大学を卒業し、就職した僕は、愛知県一宮市にいた。結論からいうと、その生活は3か月も続かず、僕は退職して神戸に帰って来ることになる。当時は「すぐに会社を辞める若者」みたいな特集がメディアでよく組まれていて、自分が学生だった頃はそんなのを見ながらディスってたりしていたのだけれど、そのときはまさか自分がそうなるだなんて思いもしなかった。

就職活動して、就職先に選んだのは「キーエンス」という会社。高収入がウリで、まさに自分はそれに釣られて入社を決めた。だけど、すべてが早々に無理だった。もちろん、落ち着いて振り返れば、自分が未熟だったと認められる部分もある。でも、辞める直前はそんなふうにも考えられず、自分の頑固さに若者特有の勢いが相まって、辞める以外の選択肢はなかった。

辞めてしばらくすると、襲ってきたのは自己嫌悪感。自分が情けなく、ネットカフェで転職サイトを見るのが惨めでしょうがなかった。気持ちが切り替わったのは、ふとした瞬間だった。「せっかく辞めたのだから、好きなことを仕事しよう」。大学卒業間近、mixiのおかげで文章を書くのが急に好きになっていた僕は、運良く未経験募集のライターの求人に巡り合え、再出発を切ることができた。

新しい会社に入社した月に発売されたのが『DIRTY OLD MAN ~さらば夏よ~』だった。サザンの新曲リリースは、どんなときも僕をワクワクさせてくれる。そのときも、例外なくそうだった。

「DIRTY OLD MAN」というタイトルだけあって、歌詞は中年を揶揄したもの。けれど、20代前半、社会人になったばかりの僕の心にも沁みた。思い起こせば、小学生の頃から『祭りのあと』の歌詞にグッと来るなど、哀愁というものに惹かれることが多かった。若年寄というか、今風に言えば「人生2回目か3回目あたり」といったことかもしれない。

『人生 大逆転へ』『うな垂れちゃ駄目さ』。登場するフレーズに、DIRTY OLD MANならぬDIRTY YOUNG MANは大いに励まされ、勇気づけられた。

その後、何社か転職し、2015年10月に独立開業した。9年ほどの間、僕なりにいろいろあって感情の浮き沈みも当然あったけれど、ようやく少し前から自分の過去の決断や選択をしなやかに肯定できるようになってきた手応えがある。
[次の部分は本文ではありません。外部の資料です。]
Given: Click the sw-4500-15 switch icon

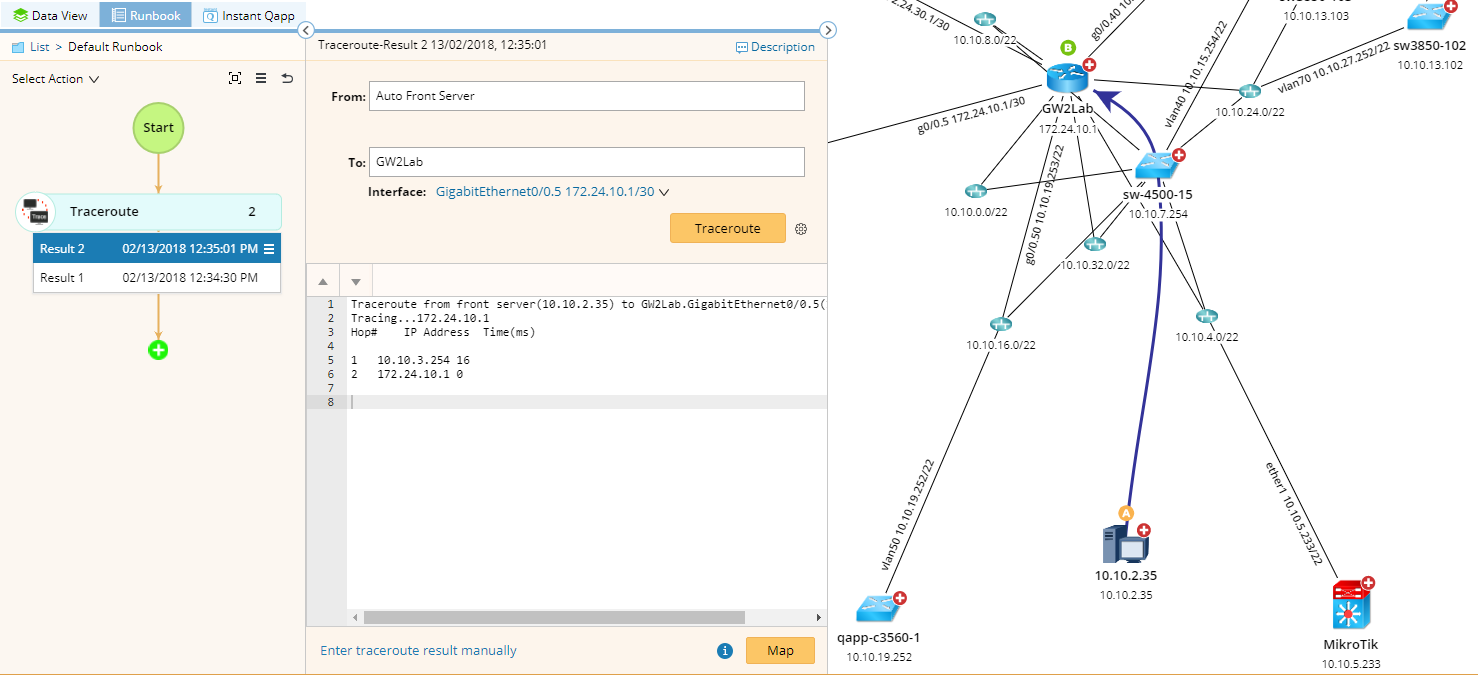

あのときに辞めてライターの道に進んだからこそ、このエッセイを書いているだろうし、小説も書いただろうし、出会えた人たちがたくさんいる。結婚した妻とも転職先で知り合ったから、当たり前に今そばにいてくれる家族も、あのときに辞めていなかったら出会えていない。

『DIRTY OLD MAN ~さらば夏よ~』を歌っていた桑田さんと比べても、今の僕は10歳くらい若い。まだまだ老け込むつもりはないけど、『「いい人だね」と皆に言わせて無邪気に道化を演じてる』そんな粋なおじさんになれたらいいなと願う今日この頃なのである。